De acordo com Adla, o investimento em pesquisa científica nas ciências humanas é crucial no contexto da inteligência artificial. “Os engenheiros sozinhos não vão dar conta dessa tecnologia”, pontua. “Precisamos de investimento em ciências humanas para que possamos realmente usufruir de tudo o que ela pode proporcionar”, argumenta. “O momento atual de revolução tecnológica exige uma combinação de conhecimentos de todas as áreas.”

Ela lembra que a inteligência artificial transforma os modos de acessar conhecimento, transmitir informação e construir grandes conglomerados de dados. Por isso, é preciso que ela seja usada de maneira ética e cuidadosa mesmo quando se vai atingir o máximo da capacidade da tecnologia. “Experimentos no mundo inteiro já mostram que a inteligência artificial não vai — nem pode — fazer nada por si só. A Antropos.ai é um exemplo de como deve ser construída uma solução responsável que garanta a ética a partir da escolha dos algoritmos mais adequados.”

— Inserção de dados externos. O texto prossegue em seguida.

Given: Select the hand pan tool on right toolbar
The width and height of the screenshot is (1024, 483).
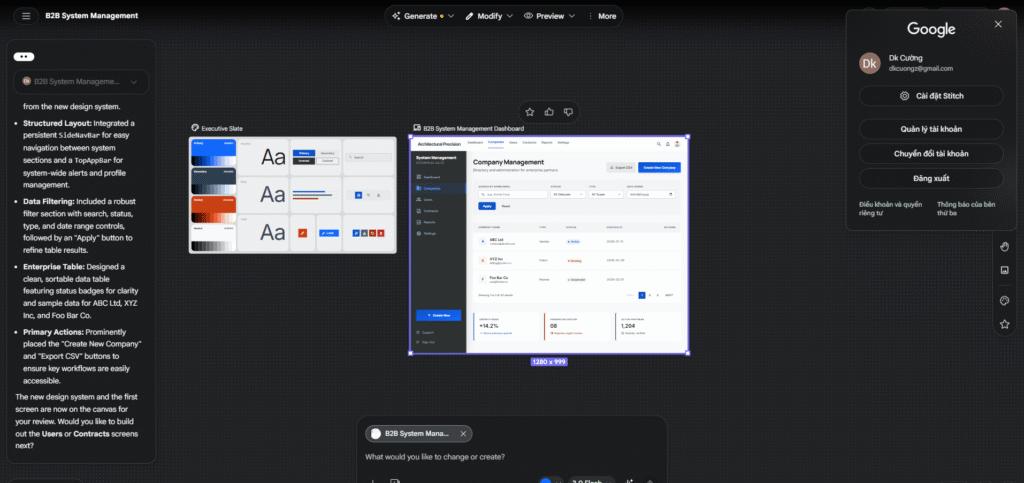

A pesquisadora destaca que o investimento em pesquisa científica produz inovações que beneficiam o mercado e a sociedade. “Em um momento em que há tendência de desvalorização do conhecimento científico e crença exagerada nas capacidades da inteligência artificial, é preciso lembrar da importância de unir tecnologia e humanidades. Combinar diferentes áreas do conhecimento para criar soluções mais éticas e eficientes é uma forma de criar horizontes para outros futuros possíveis.”

Nascida no ecossistema de inovação de São Carlos (SP), a Tech Viz obteve apoio da FAPESP desde o início. “Sem esse apoio, a empresa não existiria. Sou mulher, negra e nordestina do Sertão da Bahia: a Fundação abriu portas que normalmente permanecem fechadas para empreendedores com esse perfil.” A metodologia da Antropos.ai é inédita. “Somos pioneiros em unir o conhecimento antropológico a ferramentas de tecnologia para essa escuta ativa exponencial. Nas soluções concorrentes, a ciência de base é a psicologia organizacional ou comportamental, com foco no indivíduo.”

Para o futuro, Adla planeja retornar à academia para cursar doutorado e pesquisar a antropologia do algoritmo e da inteligência artificial. Dessa forma, pode unir sua experiência prática no mercado com a pesquisa acadêmica. “Isso é uma tarefa que a gente já cumpre muito bem, mas é preciso olhar para o mundo e para a revolução tecnológica do ponto de vista antropológico.”